ASSIGNMENT
Copy out every one of the records below, line for line and without any change.

[Saved data entries]

◇ ◇ ◇

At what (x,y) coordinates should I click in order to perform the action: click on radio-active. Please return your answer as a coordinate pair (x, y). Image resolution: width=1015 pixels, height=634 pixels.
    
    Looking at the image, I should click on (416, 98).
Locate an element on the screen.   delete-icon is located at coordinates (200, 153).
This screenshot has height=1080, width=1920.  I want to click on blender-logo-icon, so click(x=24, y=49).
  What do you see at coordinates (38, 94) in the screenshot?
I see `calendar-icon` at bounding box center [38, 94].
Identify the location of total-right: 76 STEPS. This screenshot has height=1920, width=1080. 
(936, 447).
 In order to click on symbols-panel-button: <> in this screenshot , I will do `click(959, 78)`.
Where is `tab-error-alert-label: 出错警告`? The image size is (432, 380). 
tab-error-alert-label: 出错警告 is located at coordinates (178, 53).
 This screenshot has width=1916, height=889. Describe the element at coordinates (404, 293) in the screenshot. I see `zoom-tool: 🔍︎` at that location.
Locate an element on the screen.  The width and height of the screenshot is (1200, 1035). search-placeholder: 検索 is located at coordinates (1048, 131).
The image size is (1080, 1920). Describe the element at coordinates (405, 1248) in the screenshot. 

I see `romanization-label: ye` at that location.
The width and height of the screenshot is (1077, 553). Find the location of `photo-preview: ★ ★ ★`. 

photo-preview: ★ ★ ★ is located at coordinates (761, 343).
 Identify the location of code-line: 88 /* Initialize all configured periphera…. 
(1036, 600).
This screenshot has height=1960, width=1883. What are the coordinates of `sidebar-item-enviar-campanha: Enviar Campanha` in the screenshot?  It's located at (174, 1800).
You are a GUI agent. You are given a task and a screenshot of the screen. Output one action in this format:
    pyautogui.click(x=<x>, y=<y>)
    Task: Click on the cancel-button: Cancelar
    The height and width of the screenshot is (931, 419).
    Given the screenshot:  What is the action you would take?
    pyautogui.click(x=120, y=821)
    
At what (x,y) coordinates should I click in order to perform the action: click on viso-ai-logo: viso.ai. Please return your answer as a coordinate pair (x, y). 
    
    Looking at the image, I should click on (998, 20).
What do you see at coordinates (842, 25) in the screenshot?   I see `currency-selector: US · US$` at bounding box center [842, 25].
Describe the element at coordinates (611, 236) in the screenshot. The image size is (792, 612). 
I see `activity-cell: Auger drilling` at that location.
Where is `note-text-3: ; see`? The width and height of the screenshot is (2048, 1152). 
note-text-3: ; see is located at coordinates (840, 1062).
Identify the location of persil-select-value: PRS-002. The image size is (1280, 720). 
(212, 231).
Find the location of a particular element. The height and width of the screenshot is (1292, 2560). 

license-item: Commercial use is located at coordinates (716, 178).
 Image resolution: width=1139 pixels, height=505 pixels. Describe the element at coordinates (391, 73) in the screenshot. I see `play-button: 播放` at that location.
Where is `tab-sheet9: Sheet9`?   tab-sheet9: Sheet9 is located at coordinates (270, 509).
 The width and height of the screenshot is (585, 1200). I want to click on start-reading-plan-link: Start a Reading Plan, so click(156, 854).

◇ ◇ ◇

OUTPUT BELOW
At what (x,y) coordinates should I click in order to perform the action: click on radio-active. Please return your answer as a coordinate pair (x, y). Image resolution: width=1015 pixels, height=634 pixels.
    
    Looking at the image, I should click on (416, 98).
Locate an element on the screen.   delete-icon is located at coordinates (200, 153).
This screenshot has height=1080, width=1920.  I want to click on blender-logo-icon, so click(x=24, y=49).
  What do you see at coordinates (38, 94) in the screenshot?
I see `calendar-icon` at bounding box center [38, 94].
Identify the location of total-right: 76 STEPS. This screenshot has height=1920, width=1080. 
(936, 447).
 In order to click on symbols-panel-button: <> in this screenshot , I will do `click(959, 78)`.
Where is `tab-error-alert-label: 出错警告`? The image size is (432, 380). 
tab-error-alert-label: 出错警告 is located at coordinates (178, 53).
 This screenshot has width=1916, height=889. Describe the element at coordinates (404, 293) in the screenshot. I see `zoom-tool: 🔍︎` at that location.
Locate an element on the screen.  The width and height of the screenshot is (1200, 1035). search-placeholder: 検索 is located at coordinates (1048, 131).
The image size is (1080, 1920). Describe the element at coordinates (405, 1248) in the screenshot. 

I see `romanization-label: ye` at that location.
The width and height of the screenshot is (1077, 553). Find the location of `photo-preview: ★ ★ ★`. 

photo-preview: ★ ★ ★ is located at coordinates (761, 343).
 Identify the location of code-line: 88 /* Initialize all configured periphera…. 
(1036, 600).
This screenshot has height=1960, width=1883. What are the coordinates of `sidebar-item-enviar-campanha: Enviar Campanha` in the screenshot?  It's located at (174, 1800).
You are a GUI agent. You are given a task and a screenshot of the screen. Output one action in this format:
    pyautogui.click(x=<x>, y=<y>)
    Task: Click on the cancel-button: Cancelar
    The height and width of the screenshot is (931, 419).
    Given the screenshot:  What is the action you would take?
    pyautogui.click(x=120, y=821)
    
At what (x,y) coordinates should I click in order to perform the action: click on viso-ai-logo: viso.ai. Please return your answer as a coordinate pair (x, y). 
    
    Looking at the image, I should click on (998, 20).
What do you see at coordinates (842, 25) in the screenshot?   I see `currency-selector: US · US$` at bounding box center [842, 25].
Describe the element at coordinates (611, 236) in the screenshot. The image size is (792, 612). 
I see `activity-cell: Auger drilling` at that location.
Where is `note-text-3: ; see`? The width and height of the screenshot is (2048, 1152). 
note-text-3: ; see is located at coordinates (840, 1062).
Identify the location of persil-select-value: PRS-002. The image size is (1280, 720). 
(212, 231).
Find the location of a particular element. The height and width of the screenshot is (1292, 2560). 

license-item: Commercial use is located at coordinates (716, 178).
 Image resolution: width=1139 pixels, height=505 pixels. Describe the element at coordinates (391, 73) in the screenshot. I see `play-button: 播放` at that location.
Where is `tab-sheet9: Sheet9`?   tab-sheet9: Sheet9 is located at coordinates (270, 509).
 The width and height of the screenshot is (585, 1200). I want to click on start-reading-plan-link: Start a Reading Plan, so click(156, 854).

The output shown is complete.